The Home Office wants to deport him under laws that require foreign nationals sentenced to more than four years in prison to be sent back to their country of birth.
Adoboli, who was released in 2015, had originally been taken to the Dungaval Immigration Removal Centre and there was an intention to deport him on or after September 10.
The 38-year-old, who describes himself as British, has since his release from jail given many talks to students, financial traders and others in the banking industry about how to operate ethically and avoid making the mistakes he made.#
Adoboli has appealed, asking the home secretary, Sajid Javid, not to deport him because of his longstanding ties with the UK and the fact that he is working hard to educate people to avoid making the same mistakes he made at UBS.
The statement on behalf of Mr Adoboli added: "In what amounted to a second trial ordeal for Kweku, the Judge berated him for failing to plead guilty at his original trial in 2012 and for not admitting that he was essentially a dishonest person.

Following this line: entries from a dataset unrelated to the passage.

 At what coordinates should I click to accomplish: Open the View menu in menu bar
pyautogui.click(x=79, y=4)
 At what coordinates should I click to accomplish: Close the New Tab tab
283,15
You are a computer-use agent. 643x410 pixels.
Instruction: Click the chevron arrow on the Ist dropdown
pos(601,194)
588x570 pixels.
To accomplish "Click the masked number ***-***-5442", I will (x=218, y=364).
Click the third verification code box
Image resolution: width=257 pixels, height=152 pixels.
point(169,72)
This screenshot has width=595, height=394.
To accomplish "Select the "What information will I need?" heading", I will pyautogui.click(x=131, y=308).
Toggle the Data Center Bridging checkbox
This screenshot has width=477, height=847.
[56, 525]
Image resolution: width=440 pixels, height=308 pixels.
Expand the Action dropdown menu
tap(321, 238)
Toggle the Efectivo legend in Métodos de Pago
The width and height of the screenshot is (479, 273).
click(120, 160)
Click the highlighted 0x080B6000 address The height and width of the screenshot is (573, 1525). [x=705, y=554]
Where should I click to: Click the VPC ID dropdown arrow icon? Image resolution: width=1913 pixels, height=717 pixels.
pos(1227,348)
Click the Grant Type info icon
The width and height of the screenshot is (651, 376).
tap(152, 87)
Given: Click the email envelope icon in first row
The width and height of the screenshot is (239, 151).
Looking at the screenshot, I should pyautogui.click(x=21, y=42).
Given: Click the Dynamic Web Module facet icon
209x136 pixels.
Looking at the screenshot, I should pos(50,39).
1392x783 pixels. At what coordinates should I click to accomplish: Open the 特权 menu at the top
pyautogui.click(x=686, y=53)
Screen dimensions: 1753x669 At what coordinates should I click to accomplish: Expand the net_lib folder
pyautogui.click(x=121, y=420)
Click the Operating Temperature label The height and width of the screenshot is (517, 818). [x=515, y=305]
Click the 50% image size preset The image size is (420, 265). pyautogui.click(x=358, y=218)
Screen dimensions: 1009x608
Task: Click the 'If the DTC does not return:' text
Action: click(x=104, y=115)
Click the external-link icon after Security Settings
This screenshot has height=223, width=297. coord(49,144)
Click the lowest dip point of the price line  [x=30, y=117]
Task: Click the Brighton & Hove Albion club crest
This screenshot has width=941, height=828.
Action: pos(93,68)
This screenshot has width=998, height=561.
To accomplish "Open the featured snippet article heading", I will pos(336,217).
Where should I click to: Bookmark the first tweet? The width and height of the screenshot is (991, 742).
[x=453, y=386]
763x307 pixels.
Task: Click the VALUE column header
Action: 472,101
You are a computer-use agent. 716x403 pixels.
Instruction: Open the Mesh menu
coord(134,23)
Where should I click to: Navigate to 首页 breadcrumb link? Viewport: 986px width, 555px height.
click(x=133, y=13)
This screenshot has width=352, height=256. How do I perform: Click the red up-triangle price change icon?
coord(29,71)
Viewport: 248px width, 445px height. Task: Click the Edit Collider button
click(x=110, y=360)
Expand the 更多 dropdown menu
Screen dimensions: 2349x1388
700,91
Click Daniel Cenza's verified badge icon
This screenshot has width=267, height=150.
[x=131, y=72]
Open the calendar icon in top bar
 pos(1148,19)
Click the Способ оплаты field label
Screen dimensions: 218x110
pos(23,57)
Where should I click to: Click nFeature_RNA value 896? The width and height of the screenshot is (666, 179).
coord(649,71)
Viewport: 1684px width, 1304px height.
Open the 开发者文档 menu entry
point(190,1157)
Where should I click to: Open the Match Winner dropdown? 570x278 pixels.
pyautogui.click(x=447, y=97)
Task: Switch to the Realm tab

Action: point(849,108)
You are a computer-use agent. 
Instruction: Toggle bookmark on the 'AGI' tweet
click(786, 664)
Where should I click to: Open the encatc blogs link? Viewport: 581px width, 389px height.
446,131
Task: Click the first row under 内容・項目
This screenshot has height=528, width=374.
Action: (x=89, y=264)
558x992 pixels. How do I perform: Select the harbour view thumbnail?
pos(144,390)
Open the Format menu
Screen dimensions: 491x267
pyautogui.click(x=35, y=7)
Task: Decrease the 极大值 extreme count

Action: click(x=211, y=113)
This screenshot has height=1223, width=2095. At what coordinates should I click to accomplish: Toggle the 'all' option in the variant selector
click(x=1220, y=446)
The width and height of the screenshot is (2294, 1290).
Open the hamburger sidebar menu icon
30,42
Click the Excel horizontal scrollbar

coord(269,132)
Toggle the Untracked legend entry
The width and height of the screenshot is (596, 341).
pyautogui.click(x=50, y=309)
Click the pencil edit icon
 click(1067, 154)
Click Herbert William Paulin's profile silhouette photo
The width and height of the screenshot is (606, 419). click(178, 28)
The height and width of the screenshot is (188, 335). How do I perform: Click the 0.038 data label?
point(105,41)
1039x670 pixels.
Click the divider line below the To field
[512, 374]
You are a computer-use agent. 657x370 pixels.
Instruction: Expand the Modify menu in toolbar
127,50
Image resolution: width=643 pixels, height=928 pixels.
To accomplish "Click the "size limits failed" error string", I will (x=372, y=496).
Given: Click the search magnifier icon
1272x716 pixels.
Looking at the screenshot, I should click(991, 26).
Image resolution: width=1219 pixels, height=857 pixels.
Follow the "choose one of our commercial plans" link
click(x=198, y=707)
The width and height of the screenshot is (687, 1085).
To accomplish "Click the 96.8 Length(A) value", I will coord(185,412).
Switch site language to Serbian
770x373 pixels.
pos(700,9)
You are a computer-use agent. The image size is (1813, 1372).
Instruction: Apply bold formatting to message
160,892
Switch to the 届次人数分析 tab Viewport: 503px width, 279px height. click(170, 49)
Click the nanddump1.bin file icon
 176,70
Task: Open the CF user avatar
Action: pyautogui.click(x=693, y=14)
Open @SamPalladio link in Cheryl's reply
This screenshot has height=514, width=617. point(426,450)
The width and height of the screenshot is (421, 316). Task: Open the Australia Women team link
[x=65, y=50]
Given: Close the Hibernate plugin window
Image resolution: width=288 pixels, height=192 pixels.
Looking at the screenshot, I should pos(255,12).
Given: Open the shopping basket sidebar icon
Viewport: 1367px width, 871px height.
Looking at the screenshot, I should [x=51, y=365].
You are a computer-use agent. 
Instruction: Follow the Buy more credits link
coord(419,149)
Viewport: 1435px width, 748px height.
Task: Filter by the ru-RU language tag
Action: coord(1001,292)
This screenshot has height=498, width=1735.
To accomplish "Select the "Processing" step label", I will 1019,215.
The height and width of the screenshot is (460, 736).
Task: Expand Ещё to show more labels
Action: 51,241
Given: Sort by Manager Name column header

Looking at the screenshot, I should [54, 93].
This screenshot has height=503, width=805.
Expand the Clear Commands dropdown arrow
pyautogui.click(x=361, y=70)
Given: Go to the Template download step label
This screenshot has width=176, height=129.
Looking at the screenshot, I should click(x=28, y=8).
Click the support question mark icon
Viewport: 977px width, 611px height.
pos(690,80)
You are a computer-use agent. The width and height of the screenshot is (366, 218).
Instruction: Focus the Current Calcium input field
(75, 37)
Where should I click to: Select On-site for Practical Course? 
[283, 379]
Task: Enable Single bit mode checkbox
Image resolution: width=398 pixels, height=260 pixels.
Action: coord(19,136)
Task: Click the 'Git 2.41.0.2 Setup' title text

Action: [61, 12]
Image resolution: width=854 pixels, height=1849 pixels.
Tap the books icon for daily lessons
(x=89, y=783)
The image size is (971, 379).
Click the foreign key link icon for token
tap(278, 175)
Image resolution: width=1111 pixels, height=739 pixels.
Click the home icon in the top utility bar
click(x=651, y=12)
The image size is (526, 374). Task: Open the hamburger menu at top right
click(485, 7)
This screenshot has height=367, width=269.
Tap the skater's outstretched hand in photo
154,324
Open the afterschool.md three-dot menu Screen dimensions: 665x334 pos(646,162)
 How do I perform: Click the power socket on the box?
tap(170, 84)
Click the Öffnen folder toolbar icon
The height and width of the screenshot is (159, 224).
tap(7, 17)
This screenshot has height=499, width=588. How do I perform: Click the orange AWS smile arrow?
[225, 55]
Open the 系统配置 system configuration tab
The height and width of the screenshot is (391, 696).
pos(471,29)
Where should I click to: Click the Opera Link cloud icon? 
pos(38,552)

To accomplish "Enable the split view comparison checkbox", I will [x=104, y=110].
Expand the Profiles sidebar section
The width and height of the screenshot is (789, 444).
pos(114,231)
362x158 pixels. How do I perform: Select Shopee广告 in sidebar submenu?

"In other words, given his conviction, Kweku should always define himself as indelibly dishonest and that his institution was blameless, irrespective of the huge fines it subsequently received from the Financial Standards Authority.
"An extraordinarily vindictive and unforgiving line for anyone to take, given the length of Kweku’s sentence and his 3.5 year term as a model prisoner."
Mr Adoboli's representatives said that "most extraordinary of all" was the judge's interpretation of witness statements from Mr Adoboli's Scottish family and girlfriend "where he seemed to suggest that the latter was intent on breaking up the family home for wanting her own family with Kweku at some stage".
The statement continued: "If justice was done today it was absolutely not a justice likely to be recognised by anyone that knows Kweku Adoboli or anyone familiar with the details of his case. Naturally, his family in Scotland and his many friends strongly reject the picture of Kweku that Judge Ockelton chose to paint.
"A large group of cross party MPs and MSPs, 74,000 petition signatories and a whole host of friends and supporters are standing up for societal values they believe in. They are being labelled as idiots by cynical forces who claim to have our best interests at heart, but in reality maintain nothing of the kind. Forces so wedded to their lumpen pursuit of discredited immigration guidelines, they are set on removing one of the few people actually capable of atoning for their mistakes by making a positive contribution to this community.
"Kweku is using the standard appeals processes available in the justice system to anyone and he’s being the one labelled as ‘manipulating process’. A situation that is both hypocritical and abhorrent."
During his trial at Southwark Crown Court in 2012, he had denied the charges, which related to the period between October 2008 and September 2011.
He argued at his trial nearly six years ago that managers at the bank pushed him to take too many risks. While he admitted causing the loss, he said it wasn’t done dishonestly.
But the jury was told he lost the money in "unprotected, unhedged, incautious and reckless" trades.
The judge, Mr Justice Keith, had told him when he was sentenced: "Whatever the verdict of the jury, you would forever have been known as the man responsible for the largest trading loss in British banking history."